The United States said on Wednesday it was premature to ease sanctions on Myanmar and urged the regime to take more concrete steps as it shakes up leadership following controversial elections.
Kurt Campbell, the assistant secretary of state for East Asia, said after a trip to consult Southeast Asian nations that the United States was broadly disappointed with Myanmar but committed to maintain dialogue.
"Several Southeast Asian nations have come out saying it's time to lift sanctions. We have stated very clearly we think that that is obviously premature," Campbell told reporters.
"We are looking for much more concrete steps from the new government as they form a new government policy on a host of issues," he said.
Myanmar, also known as Burma, this week convened a military-dominated parliament that the regime sees as a key step in its so-called roadmap to democracy.
But Western nations and the opposition have cried foul, charging that elections last year were rigged to sideline pro-democracy forces and ethnic minorities.
Indonesia, the rotating head of the Association of Southeast Asian Nations (ASEAN), said last month that the 10-member bloc largely agreed that the United States should lift sanctions on Myanmar.

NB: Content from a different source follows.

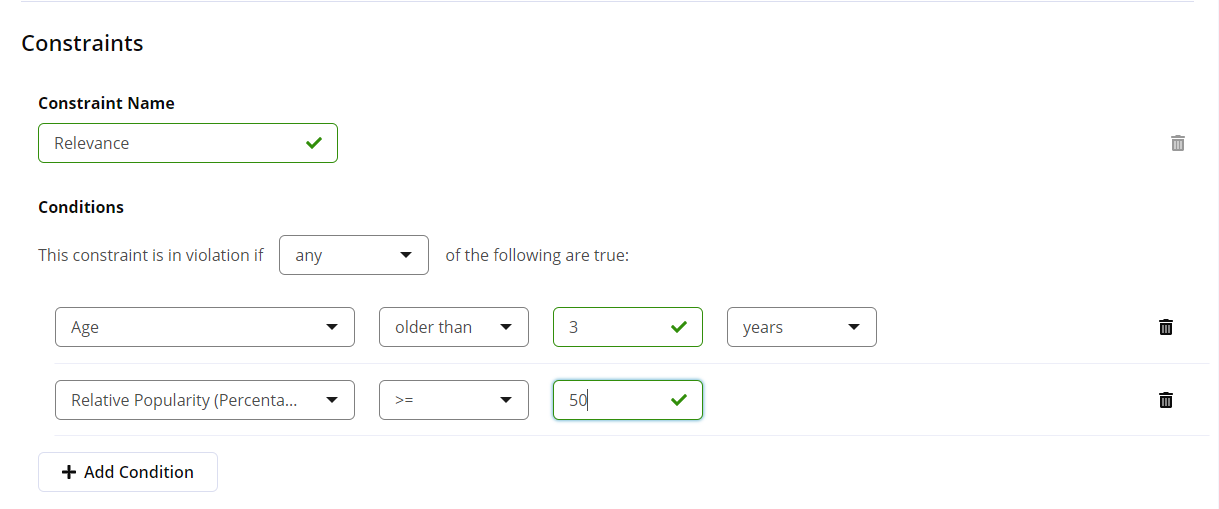
Task: Expand the Relative Popularity (Percentage) attribute dropdown
Action: (x=205, y=400)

"ASEAN leaders again urge, especially after the release of Aung San Suu Kyi and the elections, that the policy on sanctions against Myanmar be reviewed as they have an impact on development in Myanmar," Indonesian Foreign Minister Marty Natalegawa said.
But Campbell said that the United States stood behind Suu Kyi, the iconic head of Myanmar's democratic opposition, in her calls for the junta to make clear its intentions.

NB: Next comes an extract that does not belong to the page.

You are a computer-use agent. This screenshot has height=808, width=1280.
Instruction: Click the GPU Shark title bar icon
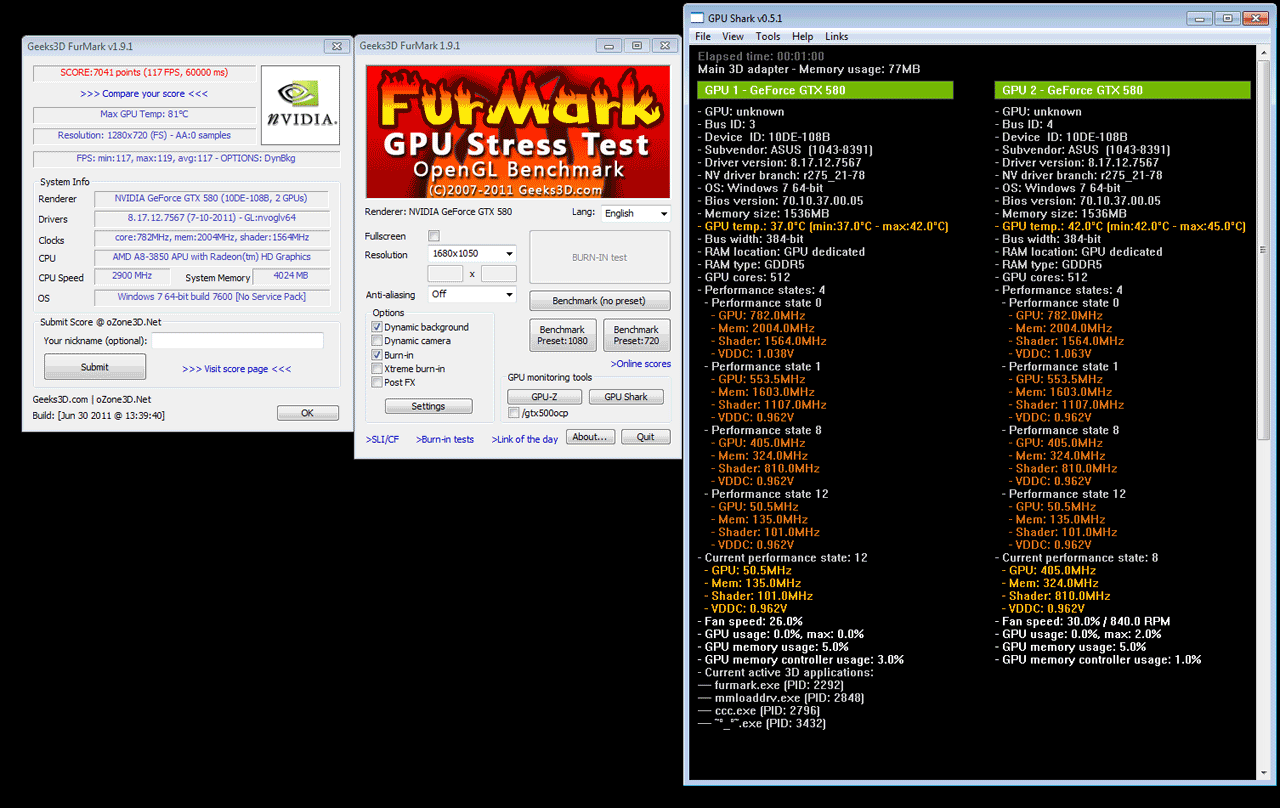[697, 18]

Suu Kyi's National League for Democracy swept the last elections in 1990 but was never allowed to take power. The junta released the Nobel Peace laureate in November after years under house arrest, but only after the elections.

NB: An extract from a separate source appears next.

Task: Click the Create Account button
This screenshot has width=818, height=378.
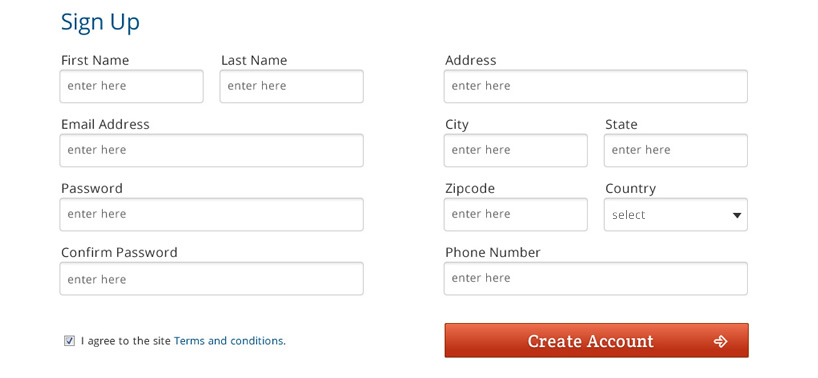Action: [596, 340]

Campbell in 2009 opened dialogue with the junta, part of the effort by President Barack Obama's administration to reach out to US adversaries.
"We have been disappointed, basically, across the spectrum," Campbell said, insisting the administration has never tried to "oversell" the fruits of engagement.
"It is also the case, however, that we believe a degree of engagement serves the best interests of the United States and our regional policy," he said.